Imatges de pàgina
PDF
EPUB

FORMATION OF CHARACTER.

I proceed now to speak of the regulation of the emotional nature, -the government of all the springs of action. This brings into view the teacher's part in aiding his pupils to use intelligence for the guidance of their conduct. I have already indicated the grounds on which I conceive that this department of oversight and training belongs to the teacher. He is an instructor in the widest sense. To him is intrusted the development of the whole nature, in so far as that is found to be needful for school discipline, and possible through means of it. The two departments, instruction and training, are indeed quite distinct, and admit of separate treatment.

From the one point of view, the teacher seeks to make his scholars observant, reflective, well informed, and prompt in the use of their faculties. From the other he seeks to make them upright, generous, and brave. The relative importance of these two ends will be at once recognized. As meanness of disposition is worse than slowness of intellect; as selfishness is worse than defective memory; as cowardice is worse than ignorance, special importance is to be attached to the department of moral training. The teacher can not, indeed, raise such training to the position of primary importance, since all the school arrrangements are made expressly for instruction in the ordinary branches of knowledge. But there is no need for this, since moral training is gained not so much by formal inculcation of duty as by practice in well-doing throughout the common engagements of life. If, however, moral training do not expressly engage the attention of the scholars as a subject of study, it is to be continually the subject of consideration with the teacher. It makes no difference whether it be grammar, or geography, or history which is being taught, the formation of character goes on with equal facility. So generally is this recognized in the profession, that Mr. Currie has set this down as his first statement in his valuable work on Education:-Education comprises all the influences which go to form the character.'

Sympathy with Children in their Training.
# # # # #
GOAL 1 -> In the passage on formation of character, print the part that begins with the words "I proceed now" and ends after the words "of separate treatment.". Reproduce it word for word.

Interface element records ->
# # # # #
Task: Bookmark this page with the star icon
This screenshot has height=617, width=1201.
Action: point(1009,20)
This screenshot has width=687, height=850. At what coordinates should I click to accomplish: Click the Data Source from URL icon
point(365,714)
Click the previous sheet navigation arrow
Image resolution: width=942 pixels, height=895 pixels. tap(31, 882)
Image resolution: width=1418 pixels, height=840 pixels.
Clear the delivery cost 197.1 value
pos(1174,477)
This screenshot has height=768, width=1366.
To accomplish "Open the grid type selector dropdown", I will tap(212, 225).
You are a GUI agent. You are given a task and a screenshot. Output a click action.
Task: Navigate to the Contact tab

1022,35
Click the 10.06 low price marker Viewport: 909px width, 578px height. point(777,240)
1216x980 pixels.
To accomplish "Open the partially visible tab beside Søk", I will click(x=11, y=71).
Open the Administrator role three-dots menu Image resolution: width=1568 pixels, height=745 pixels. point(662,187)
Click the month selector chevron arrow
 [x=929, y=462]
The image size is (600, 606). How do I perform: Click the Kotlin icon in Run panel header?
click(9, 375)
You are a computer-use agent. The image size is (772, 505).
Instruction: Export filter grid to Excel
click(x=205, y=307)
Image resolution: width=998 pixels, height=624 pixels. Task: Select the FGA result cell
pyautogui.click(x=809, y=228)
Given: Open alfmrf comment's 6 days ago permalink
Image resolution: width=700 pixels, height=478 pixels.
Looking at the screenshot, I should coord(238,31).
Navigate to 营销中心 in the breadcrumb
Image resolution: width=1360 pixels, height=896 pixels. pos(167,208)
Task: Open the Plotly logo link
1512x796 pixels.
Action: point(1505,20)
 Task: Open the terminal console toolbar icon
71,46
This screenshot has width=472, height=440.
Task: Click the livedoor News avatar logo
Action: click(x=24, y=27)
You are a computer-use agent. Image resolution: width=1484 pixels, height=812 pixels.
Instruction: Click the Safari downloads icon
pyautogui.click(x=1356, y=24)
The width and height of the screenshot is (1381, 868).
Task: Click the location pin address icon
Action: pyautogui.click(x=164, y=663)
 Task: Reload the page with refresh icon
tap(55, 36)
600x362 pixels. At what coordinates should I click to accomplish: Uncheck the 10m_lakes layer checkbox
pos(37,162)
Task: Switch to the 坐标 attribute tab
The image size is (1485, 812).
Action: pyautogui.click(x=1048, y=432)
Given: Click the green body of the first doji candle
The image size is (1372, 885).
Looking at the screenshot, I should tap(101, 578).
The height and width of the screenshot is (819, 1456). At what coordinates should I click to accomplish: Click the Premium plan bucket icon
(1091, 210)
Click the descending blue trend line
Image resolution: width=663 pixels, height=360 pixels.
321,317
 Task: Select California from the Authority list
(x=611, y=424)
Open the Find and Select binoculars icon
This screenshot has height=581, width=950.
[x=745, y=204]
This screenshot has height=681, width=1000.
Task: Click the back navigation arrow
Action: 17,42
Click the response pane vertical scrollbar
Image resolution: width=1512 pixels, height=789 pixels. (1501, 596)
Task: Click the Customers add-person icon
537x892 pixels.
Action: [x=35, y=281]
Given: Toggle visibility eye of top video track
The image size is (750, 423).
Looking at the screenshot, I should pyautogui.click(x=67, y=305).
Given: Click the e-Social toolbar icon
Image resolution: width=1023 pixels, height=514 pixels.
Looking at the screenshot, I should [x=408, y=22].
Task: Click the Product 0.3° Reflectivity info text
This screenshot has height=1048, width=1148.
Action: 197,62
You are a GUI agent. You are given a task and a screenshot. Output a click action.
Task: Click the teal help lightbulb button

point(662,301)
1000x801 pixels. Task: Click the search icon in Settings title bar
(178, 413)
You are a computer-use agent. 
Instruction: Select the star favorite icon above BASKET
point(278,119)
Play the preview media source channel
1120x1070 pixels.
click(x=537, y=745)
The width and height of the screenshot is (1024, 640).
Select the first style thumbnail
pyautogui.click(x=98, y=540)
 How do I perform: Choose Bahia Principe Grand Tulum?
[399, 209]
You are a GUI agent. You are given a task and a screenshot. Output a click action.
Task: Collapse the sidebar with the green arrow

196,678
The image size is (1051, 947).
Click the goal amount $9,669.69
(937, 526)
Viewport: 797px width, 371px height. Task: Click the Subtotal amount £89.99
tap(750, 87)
# # # # #
GOAL 2 -> Gather every line of the rows above that contains the string "Open", matching case.

PROBLEM SOLUTION 1 ->
I proceed now to speak of the regulation of the emotional nature, -the government of all the springs of action. This brings into view the teacher's part in aiding his pupils to use intelligence for the guidance of their conduct. I have already indicated the grounds on which I conceive that this department of oversight and training belongs to the teacher. He is an instructor in the widest sense. To him is intrusted the development of the whole nature, in so far as that is found to be needful for school discipline, and possible through means of it. The two departments, instruction and training, are indeed quite distinct, and admit of separate treatment.

PROBLEM SOLUTION 2 ->
To accomplish "Open the grid type selector dropdown", I will tap(212, 225).
To accomplish "Open the partially visible tab beside Søk", I will click(x=11, y=71).
Open the Administrator role three-dots menu Image resolution: width=1568 pixels, height=745 pixels. point(662,187)
Given: Open alfmrf comment's 6 days ago permalink
Task: Open the Plotly logo link
 Task: Open the terminal console toolbar icon
Open the Find and Select binoculars icon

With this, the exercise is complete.